Fatty Acid Oxidation Prevents Obesity in Ob/ob Mice!!

So this article talks about how scientists have found that when endogenous ligands sustain the activation of PPAR{alpha}, hepatic fatty acid oxidation is increased, resulting in the prevention of obesity in ob/ob mice. An ob/ob (or obese) mouse is a mutant mouse that eats excessively and becomes extremely obese.

Mice that lacked acyl-CoA oxidase 1 (Acox1), the first enzyme of the peroxisomal fatty acid β-oxidation system, are characterized as having an increased energy expenditure and a lean body phenotype. This is because of sustained activation of peroxisome proliferator-activated receptor α (PPARα) by endogenous ligands in liver that remain unmetabolized in the absence of Acox1.Scientists wanted to see what would happen if an ob/ob mice lacked Acox1. So, they made generated some ob/ob mice deficient in Acox1 and conducted tests comparing them to regular ob/ob mice.

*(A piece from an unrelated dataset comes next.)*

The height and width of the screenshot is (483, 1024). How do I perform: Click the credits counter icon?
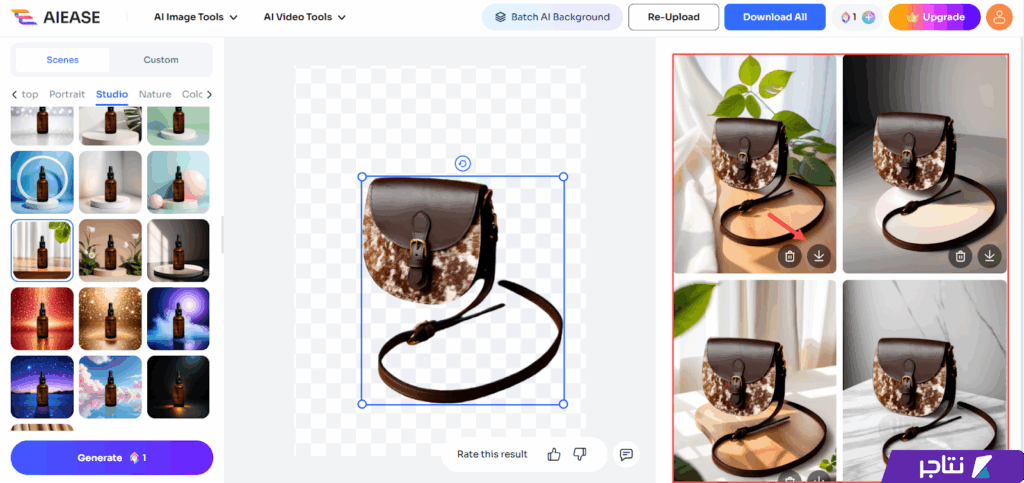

When compared, the regular ob/ob mice were severely obese and had more epididymal fat content. The reason why the Acox1 deficient ob/ob mice were more resistant to obesity is because there is an increase in PPARα-mediated up-regulation of genes involving fatty acid oxidation in liver. The activation of PPARα in Acox1-deficient ob/ob mice also reduced the serum glucose and insulin levels, and improved glucose tolerance and insulin sensitivity. There are negatives as well though. For example, Acox1 deficient ob/ob mice manifested hepatic endoplasmic reticulum stress and also develop hepatocellular carcinomas.